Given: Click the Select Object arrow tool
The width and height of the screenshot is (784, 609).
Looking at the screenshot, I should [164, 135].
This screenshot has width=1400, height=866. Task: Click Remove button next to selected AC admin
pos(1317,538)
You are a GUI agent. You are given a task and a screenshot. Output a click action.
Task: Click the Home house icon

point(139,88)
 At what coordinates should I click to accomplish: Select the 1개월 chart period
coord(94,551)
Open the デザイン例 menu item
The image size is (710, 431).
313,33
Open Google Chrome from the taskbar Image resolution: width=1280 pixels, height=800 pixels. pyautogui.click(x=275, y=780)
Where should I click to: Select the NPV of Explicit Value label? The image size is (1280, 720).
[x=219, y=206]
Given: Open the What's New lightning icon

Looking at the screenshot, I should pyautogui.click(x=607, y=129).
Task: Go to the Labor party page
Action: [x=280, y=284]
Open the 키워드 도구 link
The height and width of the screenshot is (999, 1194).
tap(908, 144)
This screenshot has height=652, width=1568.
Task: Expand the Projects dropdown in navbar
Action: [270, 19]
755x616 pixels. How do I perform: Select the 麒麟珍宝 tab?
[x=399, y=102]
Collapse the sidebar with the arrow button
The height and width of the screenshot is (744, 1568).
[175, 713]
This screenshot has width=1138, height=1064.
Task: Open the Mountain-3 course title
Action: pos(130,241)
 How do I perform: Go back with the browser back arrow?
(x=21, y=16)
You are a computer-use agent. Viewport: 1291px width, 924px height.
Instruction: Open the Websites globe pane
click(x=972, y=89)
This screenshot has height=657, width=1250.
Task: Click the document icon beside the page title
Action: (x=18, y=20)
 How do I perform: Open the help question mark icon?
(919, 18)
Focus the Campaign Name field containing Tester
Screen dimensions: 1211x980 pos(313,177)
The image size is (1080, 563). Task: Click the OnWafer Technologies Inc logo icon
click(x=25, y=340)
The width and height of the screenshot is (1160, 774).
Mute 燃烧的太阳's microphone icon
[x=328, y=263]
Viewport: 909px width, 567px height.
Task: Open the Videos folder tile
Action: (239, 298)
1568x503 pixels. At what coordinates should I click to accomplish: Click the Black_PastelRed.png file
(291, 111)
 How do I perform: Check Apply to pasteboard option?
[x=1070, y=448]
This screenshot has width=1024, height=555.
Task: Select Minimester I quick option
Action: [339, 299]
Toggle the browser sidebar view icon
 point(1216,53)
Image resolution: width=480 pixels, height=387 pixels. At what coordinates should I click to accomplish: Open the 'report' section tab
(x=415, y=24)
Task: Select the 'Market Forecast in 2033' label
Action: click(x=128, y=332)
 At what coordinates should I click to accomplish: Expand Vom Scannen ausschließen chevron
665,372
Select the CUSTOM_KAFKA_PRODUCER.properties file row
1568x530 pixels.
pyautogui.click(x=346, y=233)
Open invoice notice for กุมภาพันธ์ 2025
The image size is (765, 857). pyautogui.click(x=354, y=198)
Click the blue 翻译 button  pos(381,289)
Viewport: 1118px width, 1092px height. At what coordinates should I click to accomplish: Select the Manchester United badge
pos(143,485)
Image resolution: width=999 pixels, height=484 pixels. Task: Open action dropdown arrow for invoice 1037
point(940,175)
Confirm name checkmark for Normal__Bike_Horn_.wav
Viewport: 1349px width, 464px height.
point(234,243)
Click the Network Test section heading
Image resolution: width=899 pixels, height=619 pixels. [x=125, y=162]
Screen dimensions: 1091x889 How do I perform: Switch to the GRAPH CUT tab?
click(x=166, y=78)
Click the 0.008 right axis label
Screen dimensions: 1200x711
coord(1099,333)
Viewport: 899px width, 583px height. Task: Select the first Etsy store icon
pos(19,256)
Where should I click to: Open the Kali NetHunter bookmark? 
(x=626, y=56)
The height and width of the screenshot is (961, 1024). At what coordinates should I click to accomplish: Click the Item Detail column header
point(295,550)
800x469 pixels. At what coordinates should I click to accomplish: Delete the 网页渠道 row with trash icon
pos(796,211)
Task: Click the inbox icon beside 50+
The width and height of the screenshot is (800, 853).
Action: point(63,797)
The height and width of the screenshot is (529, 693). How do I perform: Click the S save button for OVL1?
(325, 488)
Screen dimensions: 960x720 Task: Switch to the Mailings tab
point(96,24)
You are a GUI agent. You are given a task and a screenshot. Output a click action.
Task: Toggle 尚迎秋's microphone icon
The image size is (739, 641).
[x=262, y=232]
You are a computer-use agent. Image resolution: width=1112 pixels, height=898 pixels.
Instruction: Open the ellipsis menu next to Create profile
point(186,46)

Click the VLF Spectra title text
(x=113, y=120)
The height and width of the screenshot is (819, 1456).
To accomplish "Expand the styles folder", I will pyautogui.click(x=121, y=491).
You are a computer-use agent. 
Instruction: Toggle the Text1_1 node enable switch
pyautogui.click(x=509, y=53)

***

:: SHORT TASK ::
Rewrite all of the material above, replacing each "Instruction" with "Command" and leaving everything else unchanged.

:: SOLUTION TO THIS PROBLEM ::
Given: Click the Select Object arrow tool
The width and height of the screenshot is (784, 609).
Looking at the screenshot, I should [164, 135].
This screenshot has width=1400, height=866. Task: Click Remove button next to selected AC admin
pos(1317,538)
You are a GUI agent. You are given a task and a screenshot. Output a click action.
Task: Click the Home house icon

point(139,88)
 At what coordinates should I click to accomplish: Select the 1개월 chart period
coord(94,551)
Open the デザイン例 menu item
The image size is (710, 431).
313,33
Open Google Chrome from the taskbar Image resolution: width=1280 pixels, height=800 pixels. pyautogui.click(x=275, y=780)
Where should I click to: Select the NPV of Explicit Value label? The image size is (1280, 720).
[x=219, y=206]
Given: Open the What's New lightning icon

Looking at the screenshot, I should pyautogui.click(x=607, y=129).
Task: Go to the Labor party page
Action: [x=280, y=284]
Open the 키워드 도구 link
The height and width of the screenshot is (999, 1194).
tap(908, 144)
This screenshot has height=652, width=1568.
Task: Expand the Projects dropdown in navbar
Action: [270, 19]
755x616 pixels. How do I perform: Select the 麒麟珍宝 tab?
[x=399, y=102]
Collapse the sidebar with the arrow button
The height and width of the screenshot is (744, 1568).
[175, 713]
This screenshot has width=1138, height=1064.
Task: Open the Mountain-3 course title
Action: pos(130,241)
 How do I perform: Go back with the browser back arrow?
(x=21, y=16)
You are a computer-use agent. Viewport: 1291px width, 924px height.
Command: Open the Websites globe pane
click(x=972, y=89)
This screenshot has height=657, width=1250.
Task: Click the document icon beside the page title
Action: (x=18, y=20)
 How do I perform: Open the help question mark icon?
(919, 18)
Focus the Campaign Name field containing Tester
Screen dimensions: 1211x980 pos(313,177)
The image size is (1080, 563). Task: Click the OnWafer Technologies Inc logo icon
click(x=25, y=340)
The width and height of the screenshot is (1160, 774).
Mute 燃烧的太阳's microphone icon
[x=328, y=263]
Viewport: 909px width, 567px height.
Task: Open the Videos folder tile
Action: (239, 298)
1568x503 pixels. At what coordinates should I click to accomplish: Click the Black_PastelRed.png file
(291, 111)
 How do I perform: Check Apply to pasteboard option?
[x=1070, y=448]
This screenshot has width=1024, height=555.
Task: Select Minimester I quick option
Action: [339, 299]
Toggle the browser sidebar view icon
 point(1216,53)
Image resolution: width=480 pixels, height=387 pixels. At what coordinates should I click to accomplish: Open the 'report' section tab
(x=415, y=24)
Task: Select the 'Market Forecast in 2033' label
Action: click(x=128, y=332)
 At what coordinates should I click to accomplish: Expand Vom Scannen ausschließen chevron
665,372
Select the CUSTOM_KAFKA_PRODUCER.properties file row
1568x530 pixels.
pyautogui.click(x=346, y=233)
Open invoice notice for กุมภาพันธ์ 2025
The image size is (765, 857). pyautogui.click(x=354, y=198)
Click the blue 翻译 button  pos(381,289)
Viewport: 1118px width, 1092px height. At what coordinates should I click to accomplish: Select the Manchester United badge
pos(143,485)
Image resolution: width=999 pixels, height=484 pixels. Task: Open action dropdown arrow for invoice 1037
point(940,175)
Confirm name checkmark for Normal__Bike_Horn_.wav
Viewport: 1349px width, 464px height.
point(234,243)
Click the Network Test section heading
Image resolution: width=899 pixels, height=619 pixels. [x=125, y=162]
Screen dimensions: 1091x889 How do I perform: Switch to the GRAPH CUT tab?
click(x=166, y=78)
Click the 0.008 right axis label
Screen dimensions: 1200x711
coord(1099,333)
Viewport: 899px width, 583px height. Task: Select the first Etsy store icon
pos(19,256)
Where should I click to: Open the Kali NetHunter bookmark? 
(x=626, y=56)
The height and width of the screenshot is (961, 1024). At what coordinates should I click to accomplish: Click the Item Detail column header
point(295,550)
800x469 pixels. At what coordinates should I click to accomplish: Delete the 网页渠道 row with trash icon
pos(796,211)
Task: Click the inbox icon beside 50+
The width and height of the screenshot is (800, 853).
Action: point(63,797)
The height and width of the screenshot is (529, 693). How do I perform: Click the S save button for OVL1?
(325, 488)
Screen dimensions: 960x720 Task: Switch to the Mailings tab
point(96,24)
You are a GUI agent. You are given a task and a screenshot. Output a click action.
Task: Toggle 尚迎秋's microphone icon
The image size is (739, 641).
[x=262, y=232]
You are a computer-use agent. Image resolution: width=1112 pixels, height=898 pixels.
Command: Open the ellipsis menu next to Create profile
point(186,46)

Click the VLF Spectra title text
(x=113, y=120)
The height and width of the screenshot is (819, 1456).
To accomplish "Expand the styles folder", I will pyautogui.click(x=121, y=491).
You are a computer-use agent. 
Command: Toggle the Text1_1 node enable switch
pyautogui.click(x=509, y=53)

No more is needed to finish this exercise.